One of the most exciting parts of my job is visiting various enterprises that have embarked on a transformational digitization journey. These organizations have started creating new roles in the overall arena of BPM, digitization and customer experience transformation. One of the coolest transformational titles for digital enterprises is “Chief Futurist” – e.g. the Cisco Chief Futurist, David Evans. Other titles include “VP of Business Transformation” and even “Chief Transformational Officer.” As organizations become transformational, the emergence and empowerment of the roles (new or additional digitization transformation roles assumed by more traditional titles) become critical.
In 2014 we will see more digital enterprise process-centric and customer-centric roles with increased collaboration between data owners and process owners. Here’s how some key roles are evolving:
- Chief Digitization Officer: This emerging role is responsible for the transformation of the enterprise using modern digital trends, especially mobile, social and the cloud, but also increasingly the Internet of Everything, which we will discuss in Trend 4. This role is critical for digital enterprises.
- Process Owners: This may be the most important role for end-to-end process innovation across the enterprise. An essential element in transformation is to evolve from siloed departmental workflows and solutions to processes that span teams, departments, business units and even extended supply or value chains. Process owners must be empowered to design and implement process innovation from end-to-end so that the total activity is transformed.

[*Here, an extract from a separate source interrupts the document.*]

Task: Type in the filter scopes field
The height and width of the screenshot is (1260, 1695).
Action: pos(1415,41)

- Chief Process Officer (CPO): This role is critical to coordinate the various process owners. CIOs and line-of-business leaders often assume or evolve into this role, becoming the owner of the overall process efficiency initiative within the enterprise. The CPO spearheads process improvement and Process Competency Centers/Centers of Excellence, as well as execution of cross-departmental solutions by the process owners.
- Chief Customer Officer (CCO): The CCO owns and focuses on the lifetime value of customers. The CCO uses process innovation to support this “big picture” of the customer by designing solutions and processes that address both the comprehensive and optimized customer experience across the enterprise.

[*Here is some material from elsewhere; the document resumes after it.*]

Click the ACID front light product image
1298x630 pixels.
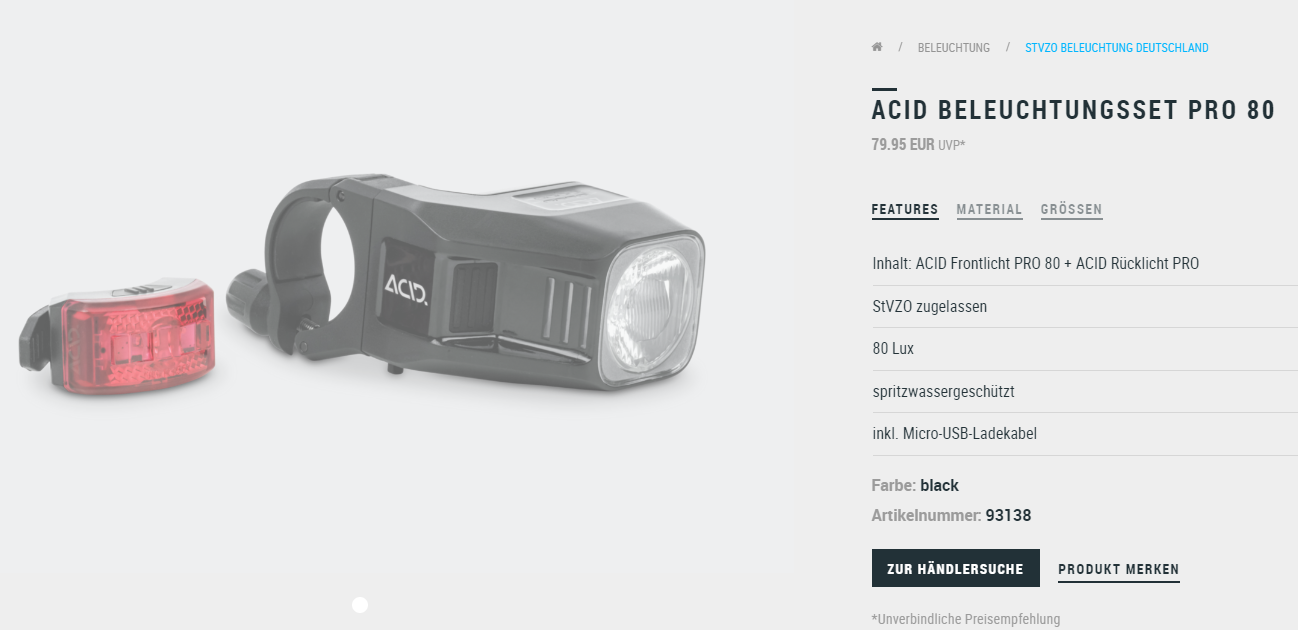pyautogui.click(x=467, y=282)
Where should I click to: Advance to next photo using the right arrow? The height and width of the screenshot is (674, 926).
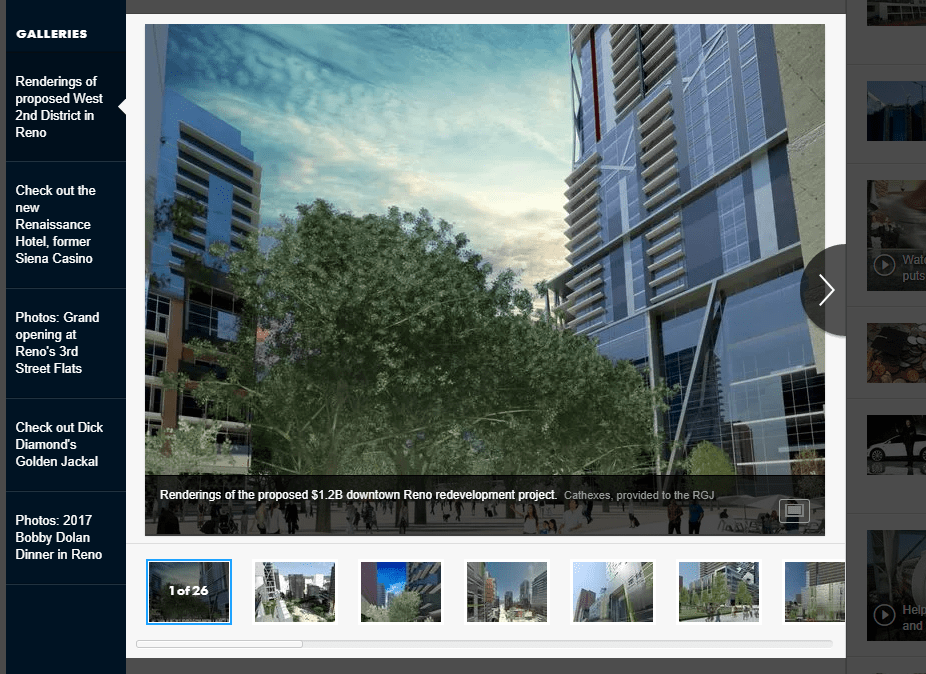(x=825, y=290)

- Data Owners: Data and process are two sides of the same coin. Data owners can no longer manage data in isolation, especially when it comes to big data, which is becoming an important part of process innovation. This means that Master Data Management, which focuses on governance and consistency of data used across many applications, needs to cross many lines ranging from teams to departments and business units.

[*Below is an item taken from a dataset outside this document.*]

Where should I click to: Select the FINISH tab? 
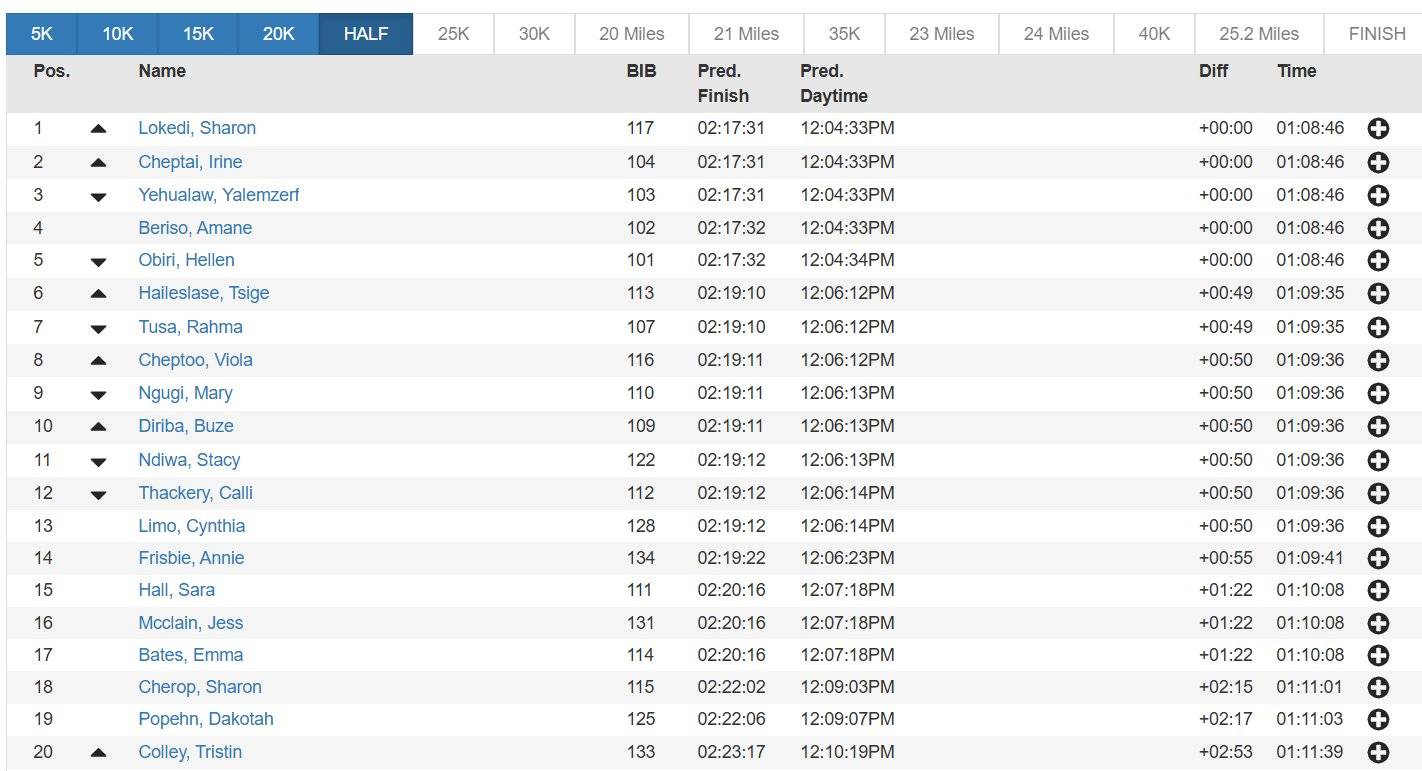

- Analysts and Data Scientists: Data scientists and analysts are the experts in the tools and methodologies needed to discover predictive models from all types of data including transactional, process, big data, text and unstructured data. These predictive models are crucial to innovation as they provide the insight needed to optimize processes.
- Chief Transformation Officer/Chief Innovation Officer: These emerging roles are specifically focused on how to embed a culture of innovation across digital enterprise and transformation. A key characteristic of these transformational roles is the empowerment of the business in owning and implementing change.